Does replacing Netanyahu mean that Israel’s policies toward the Palestinians will change?
The new coalition members agree on almost anything regarding the Palestinian issue. Bennett has consistently and vehemently opposed a two-state solution on ideological and security grounds. Bennett was the main contemporary driver of the idea of annexing Area C in the West Bank, which was Netanyahu and then-US ambassador David Friedman. push hard last year. Bennett called it, without irony, the Stability Plan, which he said the summary At Brookings in 2013 and again in 2017 Piece He authored for the British publication Fathom. Lapid is not a leftist on the Palestinian issue, but he is very different from Bennett. He told me, “Here I differ from the Israeli right and the Israeli left.” Interview During the February 2021 Brookings Conference on the Middle East and the New US Administration, “I differ from … in my determination to try to have these two states, one next to the other. Israel is very strong and a demilitarized Palestinian state. I differ from … the left because I I unfortunately do not think that this will be the end of the conflict… I believe that in my life there will be no end to the conflict unfortunately.” In this dimension, Lapid will be familiar territory for the Biden administration, as well as Benny Gantz, who will go on as defense minister in the new government (if he passes a vote of confidence in the Knesset in the next 10 days).
In other words, the new government hopes to “freeze” any major moves on the Palestinian issue for the time being because it cannot agree on any of them – this would include annexation of territory by Israel and also any withdrawal of territory.
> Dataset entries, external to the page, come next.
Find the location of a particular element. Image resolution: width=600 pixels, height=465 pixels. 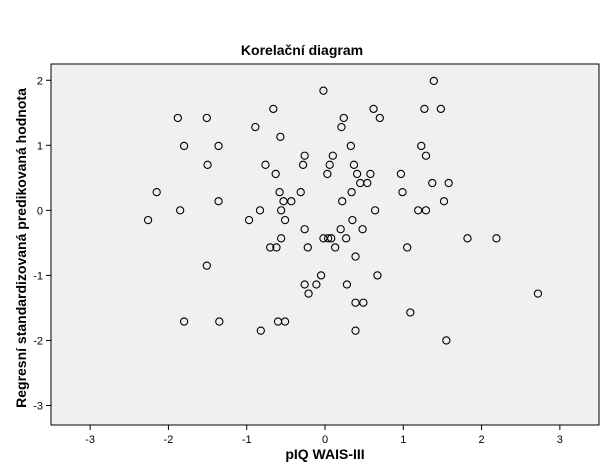

chart-title: Korelační diagram is located at coordinates (302, 50).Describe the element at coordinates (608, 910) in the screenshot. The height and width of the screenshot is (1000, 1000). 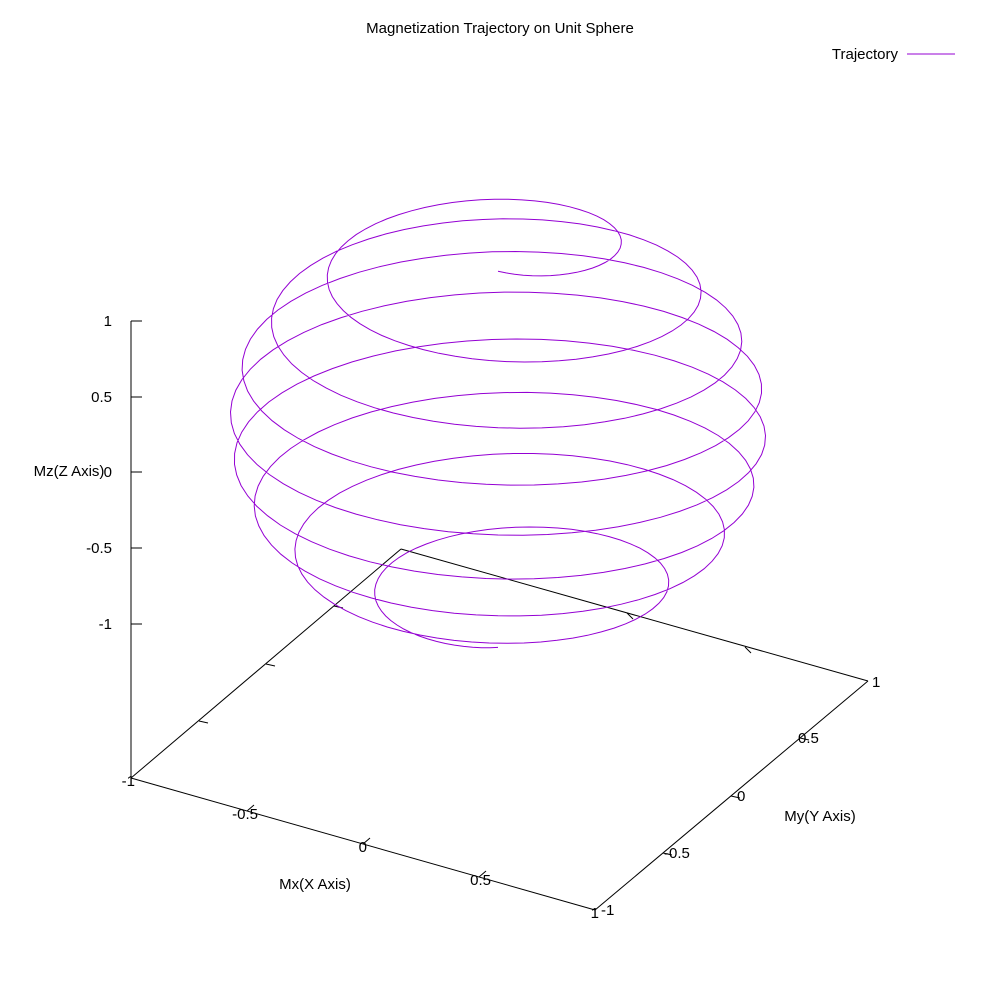
I see `y-tick-label: -1` at that location.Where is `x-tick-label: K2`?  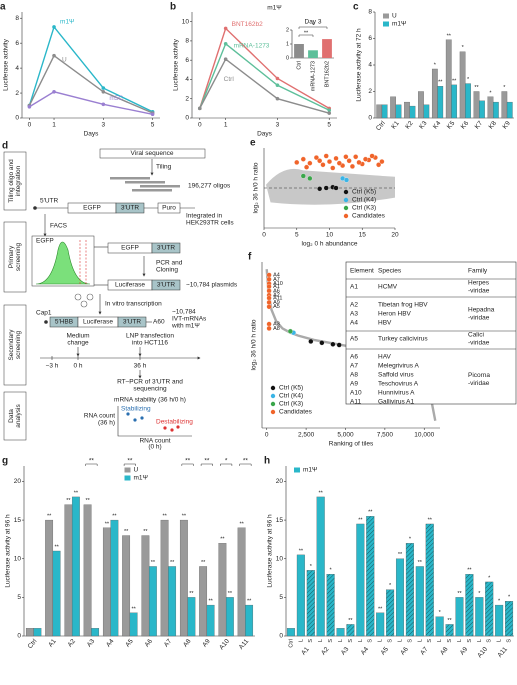 x-tick-label: K2 is located at coordinates (410, 126).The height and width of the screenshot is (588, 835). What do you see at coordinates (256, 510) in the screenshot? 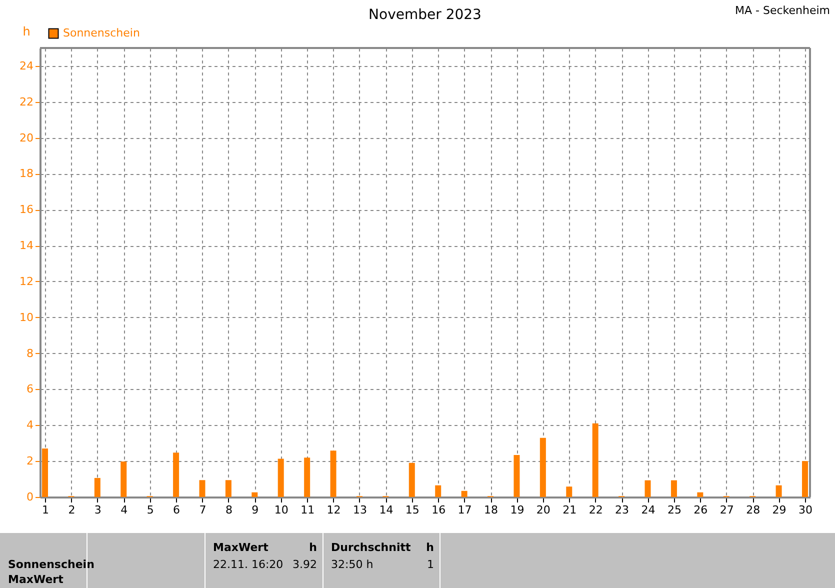
I see `x-tick-label: 9` at bounding box center [256, 510].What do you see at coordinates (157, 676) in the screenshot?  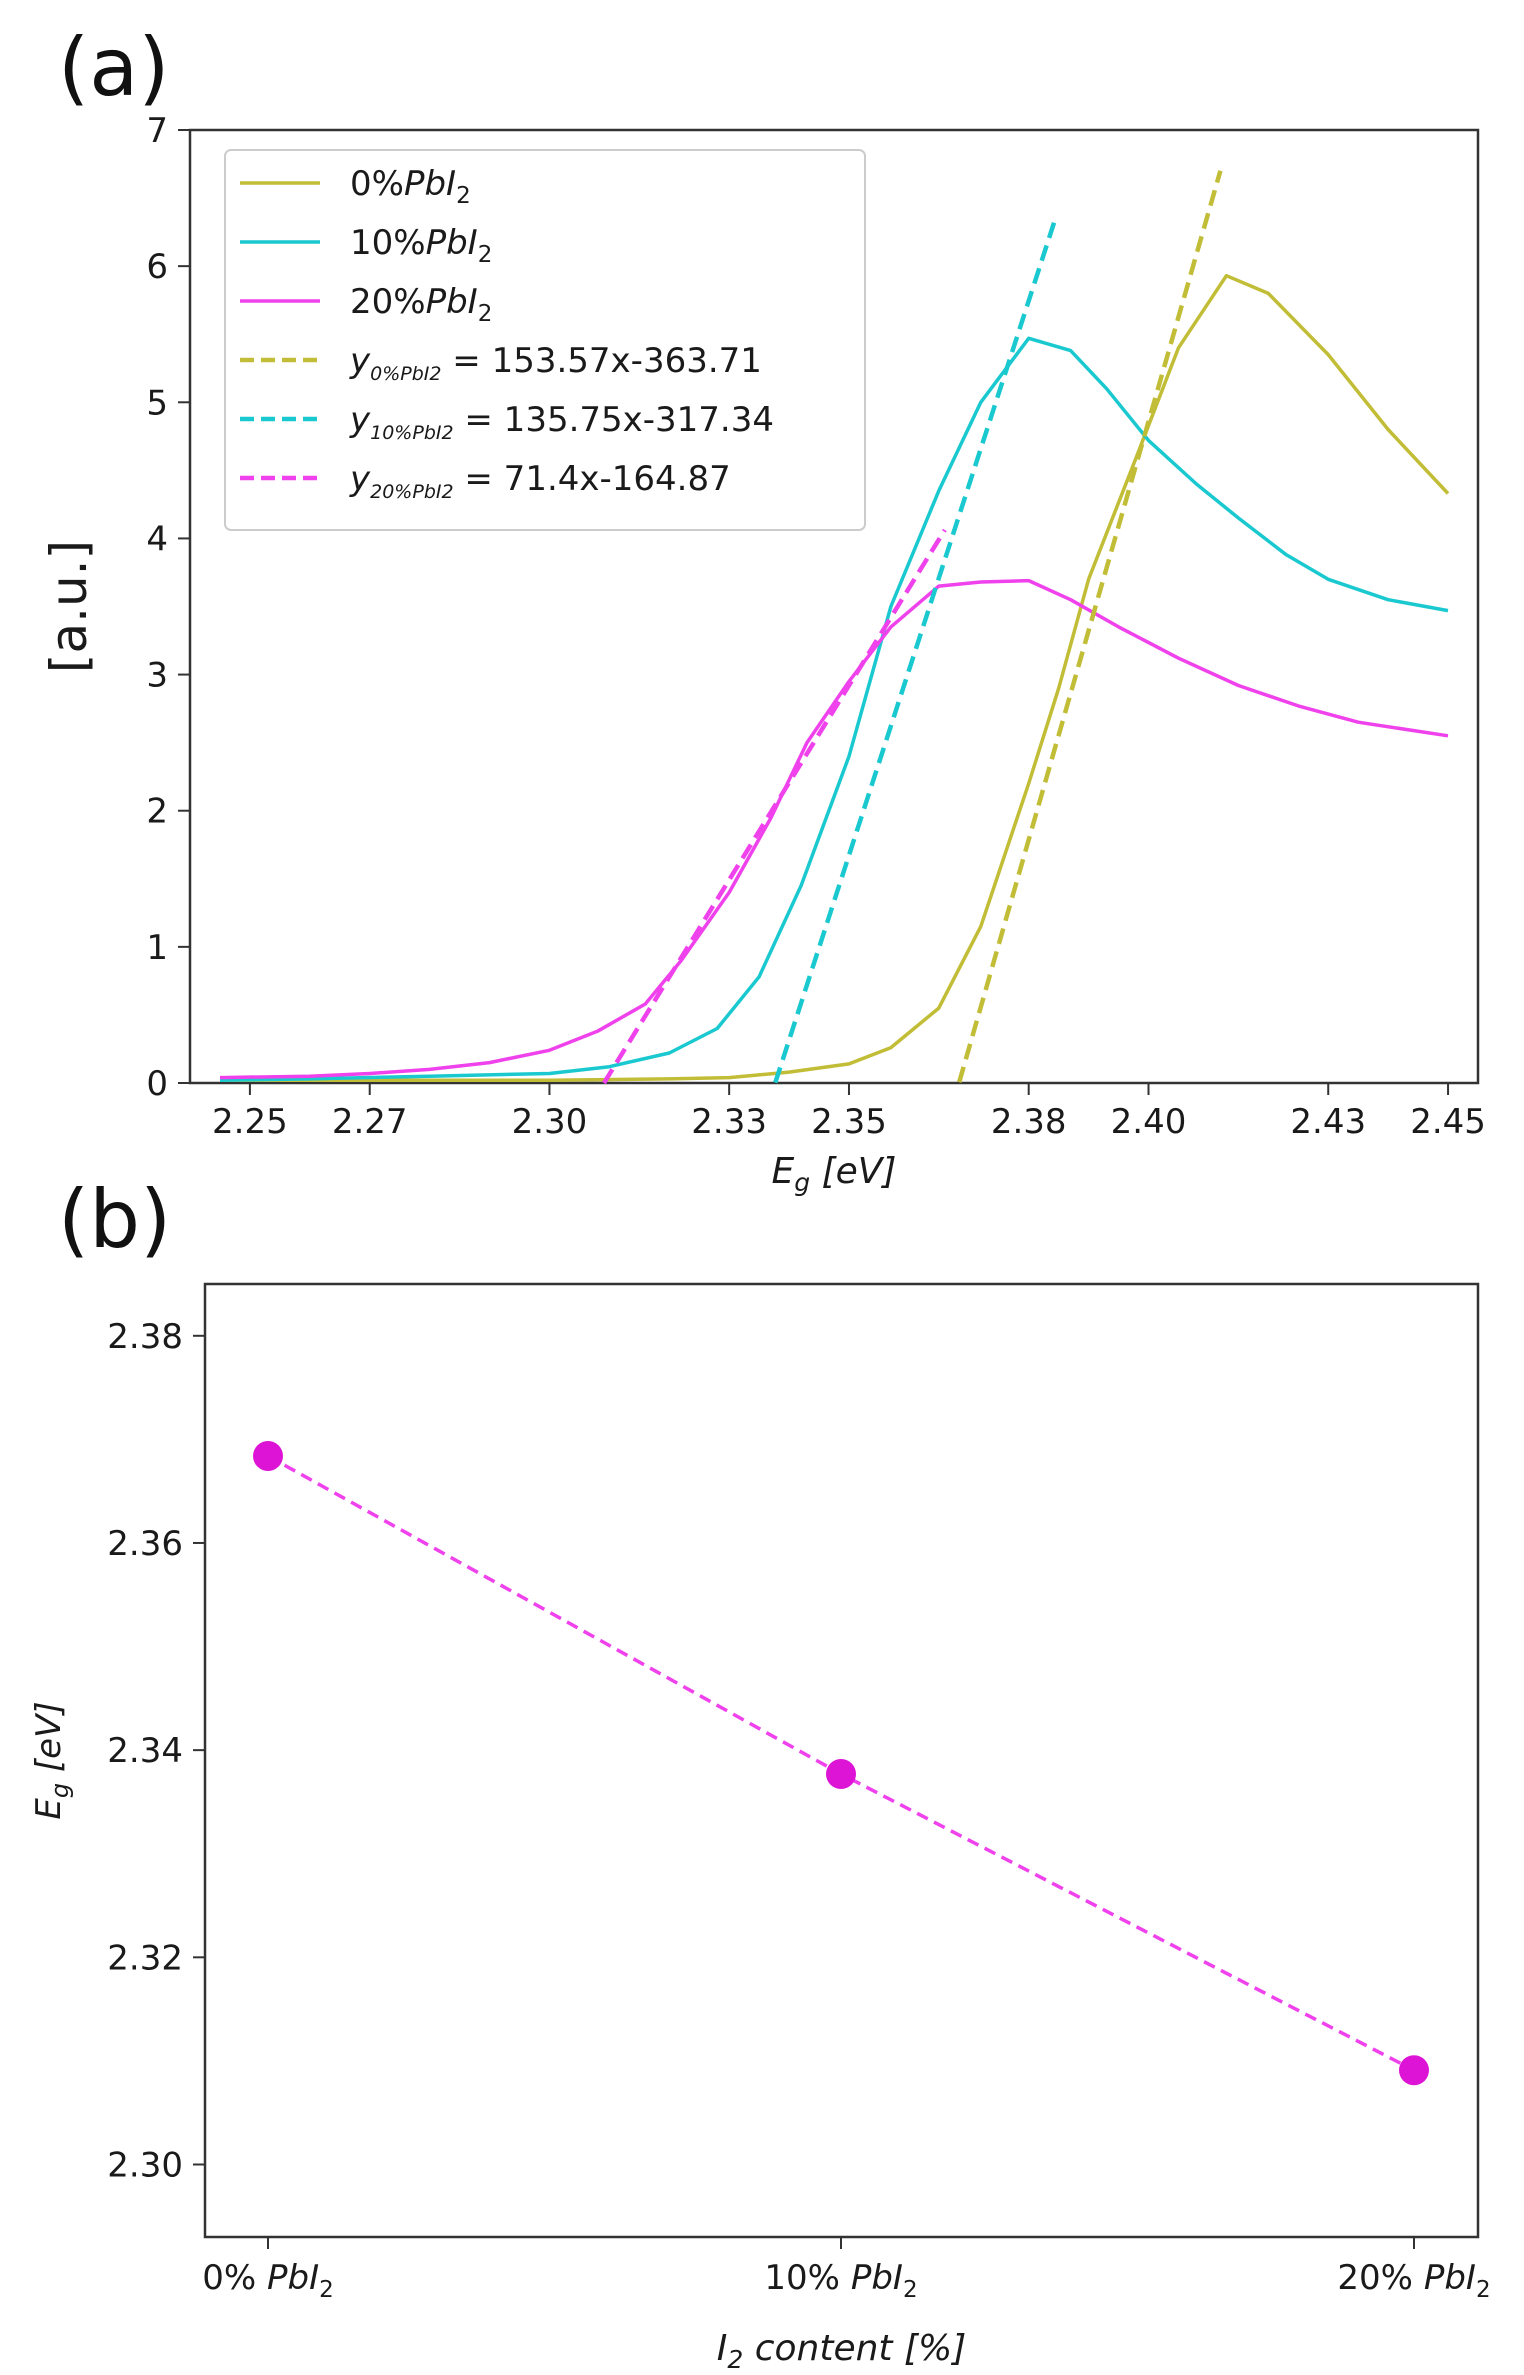 I see `y-tick-label-a: 3` at bounding box center [157, 676].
Of course, the Palestinians themselves, or the dynamics on the ground, may “lift the freeze” almost immediately (the Supreme Court will soon rule on the evacuation of Palestinian families from the Sheikh Jarrah neighborhood of Jerusalem, A key factor in violence last month.)
What will change?
As Secretary of State, Lapid has also been pursuing a very different approach to American Democrats than that taken by Netanyahu. “I will do a much better job of ensuring that Israel … returns to a bipartisan issue in the United States,” Tell I. But his efforts will come at a time when some progressive Democrats are moving beyond rhetorical issues with Israel. In essence, Prime Minister Bennett’s views may be Secretary of State Lapid’s biggest diplomatic problem.
More than anything else, the new government will try to be like this: a functioning government, with respect to domestic issues first, to return to some governance. It will approve its first budget since 2019. It will invest in domestic programs and focus its energy on the myriad issues that affect the lives of Israelis from all walks of life, even if they occupy fewer titles abroad. After years of political turmoil, Israelis may see a little “calm” as long as it lasts.
Israel will also have a minister in charge of the police, Omar Bar-Lev of the Labor Party, who is both serious and well-meaning, an excellent change given the potential for further unrest in Jerusalem. We can expect less vitriol from the Cabinet toward state institutions such as the judiciary and less willful division toward minorities.
If the Netanyahu era comes to an end (at least for now), it will be, in other words, a great moment in Israel’s history, even if foreign policy itself hasn’t changed much at all.